Passage for review:
****************************************
The comparison of different sources of protein has implications on both the consumer level and the policy level. Especially as nutrition labels generally describe a food product as sold, they do not necessarily reflect protein quality or changes due to food preparation, so consumers may use measures of protein quality of the food as prepared as an additional source of nutritional guidance. In the developing world, malnutrition may be characterized by a lack of protein. Measuring protein quality may further detail the nature of this malnutrition and have implications for treatment. Additionally, in the context of global development, research on the relative merits of plant and animal proteins takes on an environmental significance, because the trajectory of dietary improvement in developing nations could significantly affect the environment.

== Limitations and Future Directions ==

=== Determining ileal digestibility ===
While more accurate, the determination of ileal digestibility of various protein sources requires human or porcine subjects, making research much more difficult than in mice. While the body of research on food ileal digestibilities has grown since the introduction of the DIAAS, as of 2025, more research is still needed, particularly on foods outside of Western or Eastern diets.

===Focus on individual food sources===

A common criticism of both the PDCAAS and the DIAAS is that calculating the PDCAAS/DIAAS of a diet solely based on the PDCAAS/DIAAS of the individual constituents is misleading, because one food may provide an abundance of an amino acid that the other is missing, in which case the PDCAAS/DIAAS of the diet is higher than that of any one of the constituents. To arrive at the final result, all individual amino acids would have to be taken into account, so the protein quality of each constituent would be superfluous.
****************************************
Your instructions:
List every section heading in the protein quality text above.

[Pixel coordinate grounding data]
****************************************
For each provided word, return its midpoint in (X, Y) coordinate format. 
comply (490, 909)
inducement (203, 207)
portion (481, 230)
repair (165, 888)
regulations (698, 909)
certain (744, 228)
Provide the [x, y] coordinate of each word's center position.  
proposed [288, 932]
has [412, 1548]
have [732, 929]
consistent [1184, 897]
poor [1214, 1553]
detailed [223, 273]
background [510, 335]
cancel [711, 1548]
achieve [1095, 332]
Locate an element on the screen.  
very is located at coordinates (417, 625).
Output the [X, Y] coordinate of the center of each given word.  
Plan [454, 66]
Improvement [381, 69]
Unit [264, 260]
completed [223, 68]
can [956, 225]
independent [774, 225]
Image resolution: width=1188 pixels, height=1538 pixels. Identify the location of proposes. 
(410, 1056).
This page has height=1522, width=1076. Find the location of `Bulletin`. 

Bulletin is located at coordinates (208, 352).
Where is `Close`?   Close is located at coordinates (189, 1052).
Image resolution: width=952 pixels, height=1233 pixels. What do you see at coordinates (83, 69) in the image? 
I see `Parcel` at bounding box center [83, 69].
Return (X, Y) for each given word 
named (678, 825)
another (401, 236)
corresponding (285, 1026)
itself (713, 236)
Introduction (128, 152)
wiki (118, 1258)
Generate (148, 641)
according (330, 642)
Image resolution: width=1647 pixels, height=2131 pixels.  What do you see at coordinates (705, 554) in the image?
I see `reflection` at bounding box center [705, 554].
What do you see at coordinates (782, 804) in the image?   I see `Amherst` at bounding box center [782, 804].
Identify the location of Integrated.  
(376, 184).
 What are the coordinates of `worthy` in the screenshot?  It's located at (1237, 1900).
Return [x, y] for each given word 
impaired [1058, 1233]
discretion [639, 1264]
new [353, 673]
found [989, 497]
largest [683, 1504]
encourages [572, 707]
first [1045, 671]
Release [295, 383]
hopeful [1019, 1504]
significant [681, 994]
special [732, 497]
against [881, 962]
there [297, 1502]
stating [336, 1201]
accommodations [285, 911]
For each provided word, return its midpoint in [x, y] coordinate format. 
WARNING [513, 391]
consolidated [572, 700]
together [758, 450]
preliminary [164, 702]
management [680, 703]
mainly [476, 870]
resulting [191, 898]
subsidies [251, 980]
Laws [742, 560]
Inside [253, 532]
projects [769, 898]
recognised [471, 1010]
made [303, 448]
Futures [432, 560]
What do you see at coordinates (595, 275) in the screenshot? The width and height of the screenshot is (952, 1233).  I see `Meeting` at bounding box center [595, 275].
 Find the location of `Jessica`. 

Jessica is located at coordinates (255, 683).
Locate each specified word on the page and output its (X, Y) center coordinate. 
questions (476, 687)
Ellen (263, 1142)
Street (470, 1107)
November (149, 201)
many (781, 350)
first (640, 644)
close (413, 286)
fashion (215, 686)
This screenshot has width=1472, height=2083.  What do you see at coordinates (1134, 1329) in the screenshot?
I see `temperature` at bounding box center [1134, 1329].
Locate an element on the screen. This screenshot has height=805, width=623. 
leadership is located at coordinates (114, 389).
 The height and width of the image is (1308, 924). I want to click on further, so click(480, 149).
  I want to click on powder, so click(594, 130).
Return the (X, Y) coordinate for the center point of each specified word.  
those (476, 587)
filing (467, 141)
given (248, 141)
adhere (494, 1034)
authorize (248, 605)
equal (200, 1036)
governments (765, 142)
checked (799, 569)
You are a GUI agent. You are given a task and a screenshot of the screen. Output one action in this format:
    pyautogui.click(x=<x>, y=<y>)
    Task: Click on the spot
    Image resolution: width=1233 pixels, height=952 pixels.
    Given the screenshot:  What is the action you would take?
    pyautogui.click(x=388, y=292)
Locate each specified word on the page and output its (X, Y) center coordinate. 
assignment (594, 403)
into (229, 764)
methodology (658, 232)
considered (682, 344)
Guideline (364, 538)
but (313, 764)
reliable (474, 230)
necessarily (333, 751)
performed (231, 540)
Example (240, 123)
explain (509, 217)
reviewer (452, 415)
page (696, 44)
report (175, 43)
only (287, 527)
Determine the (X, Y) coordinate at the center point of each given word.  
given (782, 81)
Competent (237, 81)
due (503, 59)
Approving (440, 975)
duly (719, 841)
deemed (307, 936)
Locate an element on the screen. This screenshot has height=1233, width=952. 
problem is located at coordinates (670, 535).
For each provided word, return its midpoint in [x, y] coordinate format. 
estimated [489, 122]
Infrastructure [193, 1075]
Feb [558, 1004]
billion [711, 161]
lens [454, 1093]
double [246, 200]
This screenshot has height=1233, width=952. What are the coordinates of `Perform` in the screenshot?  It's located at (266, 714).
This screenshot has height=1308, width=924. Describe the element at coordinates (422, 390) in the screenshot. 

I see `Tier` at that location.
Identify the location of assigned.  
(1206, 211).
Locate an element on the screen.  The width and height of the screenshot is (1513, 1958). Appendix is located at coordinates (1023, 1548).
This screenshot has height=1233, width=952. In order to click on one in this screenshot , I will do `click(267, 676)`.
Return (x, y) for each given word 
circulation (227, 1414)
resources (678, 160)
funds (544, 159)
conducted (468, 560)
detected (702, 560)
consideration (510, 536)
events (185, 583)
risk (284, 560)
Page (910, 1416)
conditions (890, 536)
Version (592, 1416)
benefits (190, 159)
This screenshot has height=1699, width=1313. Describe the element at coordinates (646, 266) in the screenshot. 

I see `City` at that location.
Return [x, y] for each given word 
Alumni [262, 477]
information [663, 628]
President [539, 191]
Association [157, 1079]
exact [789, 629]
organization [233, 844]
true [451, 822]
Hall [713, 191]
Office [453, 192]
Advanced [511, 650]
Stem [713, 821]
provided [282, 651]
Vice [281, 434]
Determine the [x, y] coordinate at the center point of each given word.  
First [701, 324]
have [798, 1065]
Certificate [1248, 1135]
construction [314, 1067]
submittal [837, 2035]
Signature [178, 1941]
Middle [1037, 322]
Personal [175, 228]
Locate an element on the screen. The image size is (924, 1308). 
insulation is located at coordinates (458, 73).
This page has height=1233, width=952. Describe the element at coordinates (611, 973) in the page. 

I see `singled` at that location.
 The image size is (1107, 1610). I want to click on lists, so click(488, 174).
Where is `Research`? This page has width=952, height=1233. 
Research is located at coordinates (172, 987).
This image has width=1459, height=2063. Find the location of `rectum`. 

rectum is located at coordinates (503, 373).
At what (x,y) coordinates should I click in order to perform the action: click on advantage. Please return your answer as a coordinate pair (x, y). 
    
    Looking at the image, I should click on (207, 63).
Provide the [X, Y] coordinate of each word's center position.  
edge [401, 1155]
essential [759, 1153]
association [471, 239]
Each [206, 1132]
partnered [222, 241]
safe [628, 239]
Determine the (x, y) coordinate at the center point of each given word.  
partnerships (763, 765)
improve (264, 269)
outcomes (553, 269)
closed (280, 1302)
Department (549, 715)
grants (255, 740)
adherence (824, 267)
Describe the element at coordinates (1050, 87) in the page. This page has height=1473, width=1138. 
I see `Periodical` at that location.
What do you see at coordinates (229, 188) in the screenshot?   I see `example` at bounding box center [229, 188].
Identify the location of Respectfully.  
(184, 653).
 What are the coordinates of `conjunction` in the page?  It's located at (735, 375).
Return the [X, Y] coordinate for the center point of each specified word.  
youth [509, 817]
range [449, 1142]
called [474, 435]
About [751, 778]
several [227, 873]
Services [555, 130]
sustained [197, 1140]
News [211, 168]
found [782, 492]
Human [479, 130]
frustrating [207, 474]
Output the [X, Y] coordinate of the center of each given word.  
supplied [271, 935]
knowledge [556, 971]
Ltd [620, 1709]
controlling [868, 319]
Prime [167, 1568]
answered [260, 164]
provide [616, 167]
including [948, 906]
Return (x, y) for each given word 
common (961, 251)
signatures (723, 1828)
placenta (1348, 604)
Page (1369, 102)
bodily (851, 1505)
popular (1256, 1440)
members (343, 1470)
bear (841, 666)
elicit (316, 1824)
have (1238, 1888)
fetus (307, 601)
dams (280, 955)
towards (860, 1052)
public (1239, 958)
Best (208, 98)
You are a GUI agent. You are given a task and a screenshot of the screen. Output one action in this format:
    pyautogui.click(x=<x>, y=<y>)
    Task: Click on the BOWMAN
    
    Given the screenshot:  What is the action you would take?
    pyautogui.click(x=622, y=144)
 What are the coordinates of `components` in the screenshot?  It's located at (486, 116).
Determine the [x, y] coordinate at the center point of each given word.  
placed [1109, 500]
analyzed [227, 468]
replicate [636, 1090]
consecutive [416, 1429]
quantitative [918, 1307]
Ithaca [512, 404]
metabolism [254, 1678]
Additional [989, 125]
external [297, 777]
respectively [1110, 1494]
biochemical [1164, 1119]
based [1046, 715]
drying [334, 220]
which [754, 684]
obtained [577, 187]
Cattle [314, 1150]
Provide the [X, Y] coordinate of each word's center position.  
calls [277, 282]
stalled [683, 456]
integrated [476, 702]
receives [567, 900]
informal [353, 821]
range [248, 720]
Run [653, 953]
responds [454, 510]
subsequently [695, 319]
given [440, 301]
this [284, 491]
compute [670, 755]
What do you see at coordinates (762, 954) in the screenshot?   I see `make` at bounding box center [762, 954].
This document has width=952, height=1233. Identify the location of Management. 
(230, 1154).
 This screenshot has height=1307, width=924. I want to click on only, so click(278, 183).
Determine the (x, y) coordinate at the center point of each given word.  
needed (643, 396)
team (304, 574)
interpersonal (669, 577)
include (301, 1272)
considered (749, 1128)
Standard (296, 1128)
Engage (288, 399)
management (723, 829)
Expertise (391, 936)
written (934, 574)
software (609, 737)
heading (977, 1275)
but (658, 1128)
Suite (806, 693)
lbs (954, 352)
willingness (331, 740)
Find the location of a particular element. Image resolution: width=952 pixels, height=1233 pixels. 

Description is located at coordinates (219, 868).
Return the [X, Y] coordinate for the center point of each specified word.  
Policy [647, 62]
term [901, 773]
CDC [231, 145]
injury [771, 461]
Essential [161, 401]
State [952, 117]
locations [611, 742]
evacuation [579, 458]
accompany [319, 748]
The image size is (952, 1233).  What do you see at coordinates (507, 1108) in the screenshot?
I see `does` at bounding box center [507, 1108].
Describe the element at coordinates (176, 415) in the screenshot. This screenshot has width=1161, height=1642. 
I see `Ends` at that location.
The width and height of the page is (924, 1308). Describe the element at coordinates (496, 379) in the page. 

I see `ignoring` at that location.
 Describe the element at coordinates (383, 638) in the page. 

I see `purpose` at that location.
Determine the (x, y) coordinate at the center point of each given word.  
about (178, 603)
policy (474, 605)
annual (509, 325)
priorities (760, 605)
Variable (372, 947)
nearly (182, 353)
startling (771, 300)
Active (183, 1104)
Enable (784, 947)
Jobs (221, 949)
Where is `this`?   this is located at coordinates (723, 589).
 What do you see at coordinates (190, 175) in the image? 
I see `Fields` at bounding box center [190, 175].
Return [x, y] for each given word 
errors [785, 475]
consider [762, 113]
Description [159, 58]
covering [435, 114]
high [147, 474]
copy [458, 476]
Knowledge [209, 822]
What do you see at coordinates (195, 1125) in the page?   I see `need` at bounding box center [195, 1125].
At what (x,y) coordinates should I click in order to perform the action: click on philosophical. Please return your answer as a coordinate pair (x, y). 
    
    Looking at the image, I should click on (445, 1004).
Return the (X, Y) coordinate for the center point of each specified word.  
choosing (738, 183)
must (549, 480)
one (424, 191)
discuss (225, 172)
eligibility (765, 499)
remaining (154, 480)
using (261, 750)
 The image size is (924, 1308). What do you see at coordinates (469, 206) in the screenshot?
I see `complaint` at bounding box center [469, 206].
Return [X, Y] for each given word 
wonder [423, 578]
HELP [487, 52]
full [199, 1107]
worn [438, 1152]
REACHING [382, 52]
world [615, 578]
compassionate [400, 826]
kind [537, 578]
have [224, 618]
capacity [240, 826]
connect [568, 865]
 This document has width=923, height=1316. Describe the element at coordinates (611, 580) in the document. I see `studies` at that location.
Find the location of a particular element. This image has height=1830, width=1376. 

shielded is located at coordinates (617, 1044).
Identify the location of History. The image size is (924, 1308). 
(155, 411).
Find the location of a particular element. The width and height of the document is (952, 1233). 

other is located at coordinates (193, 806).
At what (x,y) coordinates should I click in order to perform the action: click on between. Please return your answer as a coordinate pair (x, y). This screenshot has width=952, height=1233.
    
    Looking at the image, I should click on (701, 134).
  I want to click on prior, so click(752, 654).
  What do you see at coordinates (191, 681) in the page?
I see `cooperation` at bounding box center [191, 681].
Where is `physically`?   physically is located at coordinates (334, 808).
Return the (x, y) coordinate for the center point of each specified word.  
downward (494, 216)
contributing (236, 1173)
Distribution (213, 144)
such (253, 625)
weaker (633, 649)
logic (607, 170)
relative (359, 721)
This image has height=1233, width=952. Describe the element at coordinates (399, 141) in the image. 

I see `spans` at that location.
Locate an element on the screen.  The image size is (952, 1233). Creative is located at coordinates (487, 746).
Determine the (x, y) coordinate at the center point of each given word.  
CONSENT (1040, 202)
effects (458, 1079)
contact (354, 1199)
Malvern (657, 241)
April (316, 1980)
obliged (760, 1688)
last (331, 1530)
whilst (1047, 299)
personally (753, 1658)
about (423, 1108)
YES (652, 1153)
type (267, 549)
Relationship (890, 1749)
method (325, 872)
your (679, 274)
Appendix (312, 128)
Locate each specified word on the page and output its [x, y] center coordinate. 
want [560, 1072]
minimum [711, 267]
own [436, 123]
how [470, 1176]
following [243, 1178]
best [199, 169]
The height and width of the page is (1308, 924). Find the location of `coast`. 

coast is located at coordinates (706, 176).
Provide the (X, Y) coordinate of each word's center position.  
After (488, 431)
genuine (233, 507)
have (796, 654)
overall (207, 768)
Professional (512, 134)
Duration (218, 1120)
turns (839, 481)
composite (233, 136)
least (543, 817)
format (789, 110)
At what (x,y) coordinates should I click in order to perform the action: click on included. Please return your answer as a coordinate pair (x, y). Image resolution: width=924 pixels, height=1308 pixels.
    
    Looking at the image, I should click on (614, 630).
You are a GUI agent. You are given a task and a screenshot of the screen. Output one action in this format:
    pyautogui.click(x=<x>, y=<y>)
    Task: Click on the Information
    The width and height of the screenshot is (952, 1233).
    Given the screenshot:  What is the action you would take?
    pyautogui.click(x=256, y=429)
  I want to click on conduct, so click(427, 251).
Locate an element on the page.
****************************************
Reply:
Limitations and Future Directions
Determining ileal digestibility
Focus on individual food sources